We dare to hope as well. We don't just hope for a newspaper that covers the White Sox fairly with the Cubs, we hope for a newspaper that covers all of Chicago, instead of fostering a culture of chosen people in Wrigleyville and treating everything south of Roosevelt as so much alien and surplus population. We hope for a newspaper that cares for the South Side, for the West Side, and for all this city's shadows. For "the nameless useless nobodies who sleep behind the taverns, who sleep beneath the El." We hope for journalists who actually read and adhere to our profession's Code of Ethics, who avoid conflict of interest at all costs, and who disclose their conflict of interest when they absolutely cannot avoid it. We hope for editors who value journalistic principle above financial advantage. We hope for television, radio, magazine, cable and internet voices independent from the Tribune's megalomaniacal monovocality, journalistic voices free to pursue and express their own perspectives on this diverse and dynamic city.

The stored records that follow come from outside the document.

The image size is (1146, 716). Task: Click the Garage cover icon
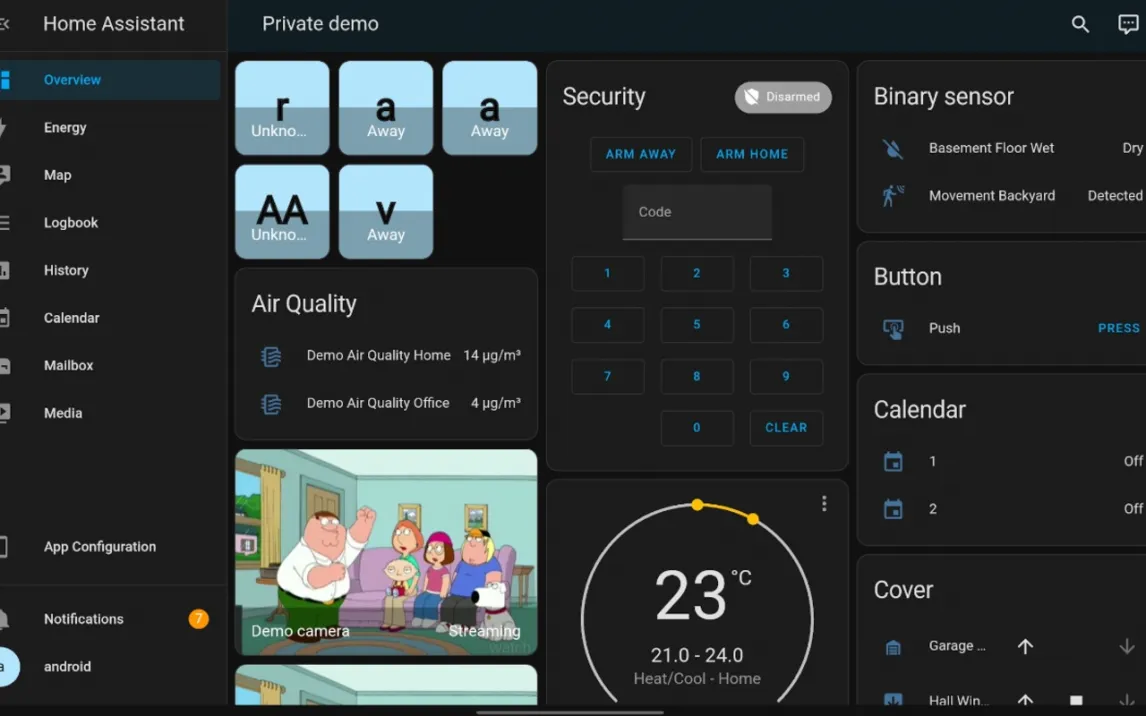point(893,647)
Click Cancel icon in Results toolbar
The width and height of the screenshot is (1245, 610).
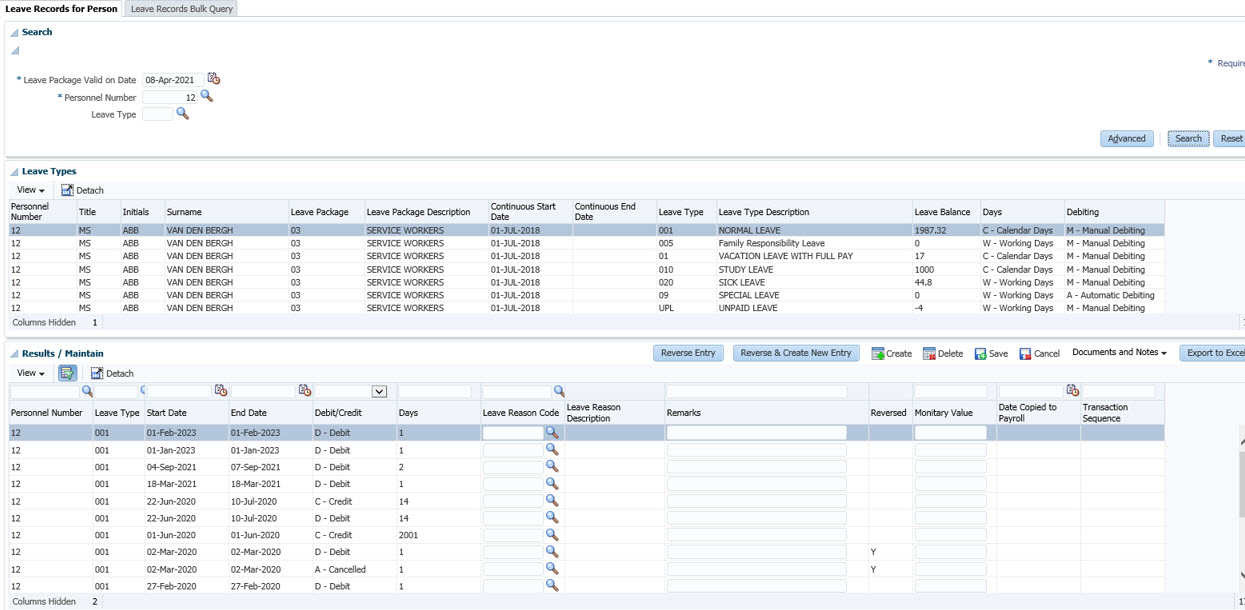click(1025, 354)

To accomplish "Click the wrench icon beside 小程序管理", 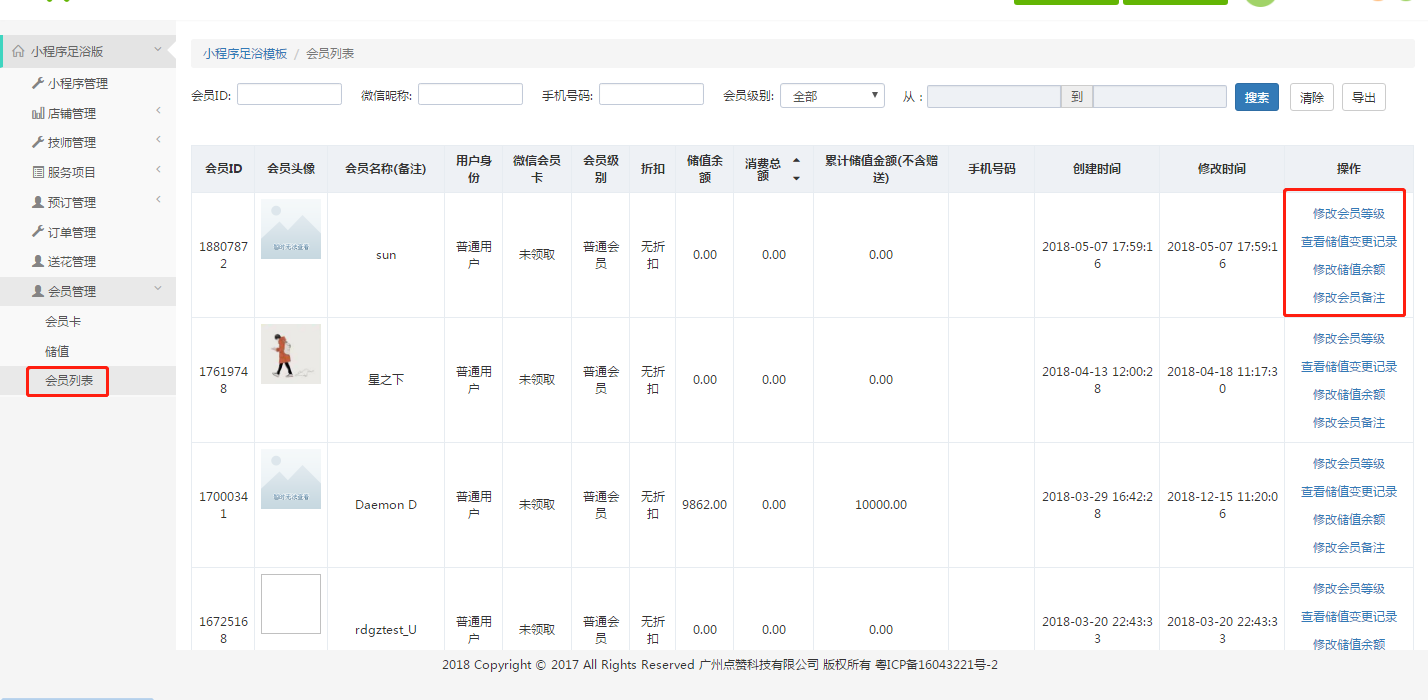I will [x=38, y=83].
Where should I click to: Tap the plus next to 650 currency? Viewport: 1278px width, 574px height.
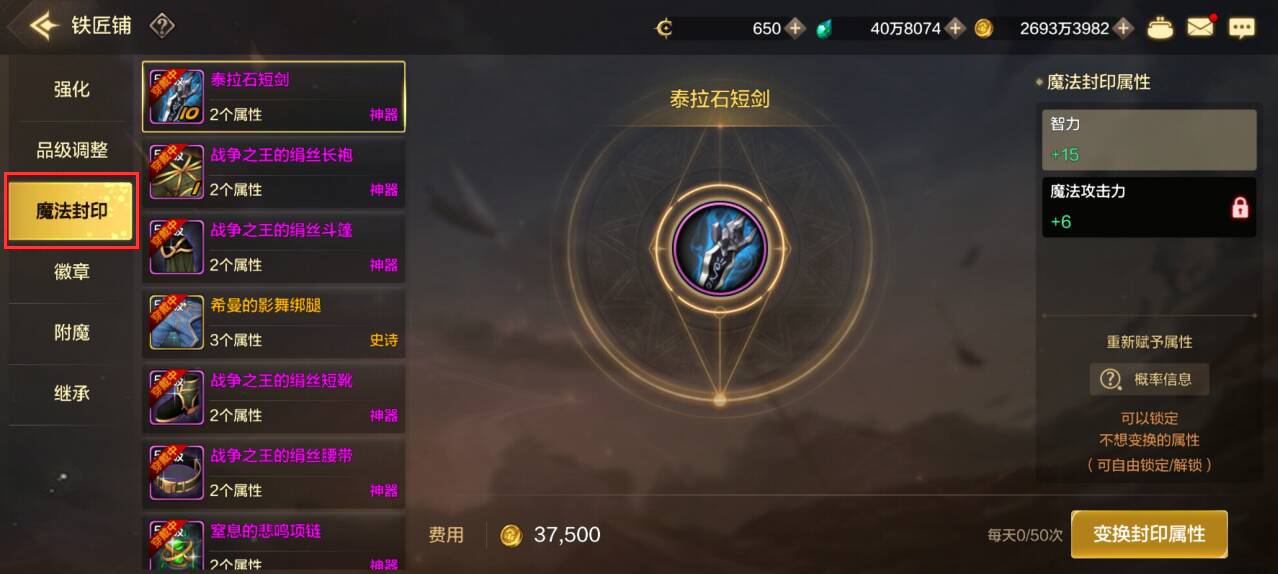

We dare to hope, but because we are White Sox fans, we temper our hope with a realism as cold as the black ice lurking under the white snow outside. Even if those better angels out of Los Angeles manage to dissect the cancerous Tribune, it seems likely that in Chicago, where we're used to monopolistic media mediocrity, where we've gown accustomed to a feeble press, and where some guy in a suit can always make a buck off of dubious alliances that predate anti-trust legislation, we'll still be stuck with the same bias and bungling that we've always been stuck with.

Why did Nelson Algren write Chicago: City on the Make half a century ago? He tells us: "It was written out of an awareness that multitudes live among us who share the horrors but not the marvels of our split-level bedlam. As well as from a natural resentment toward a press whose complacency could not be dented. For no man can make a dent in emptiness."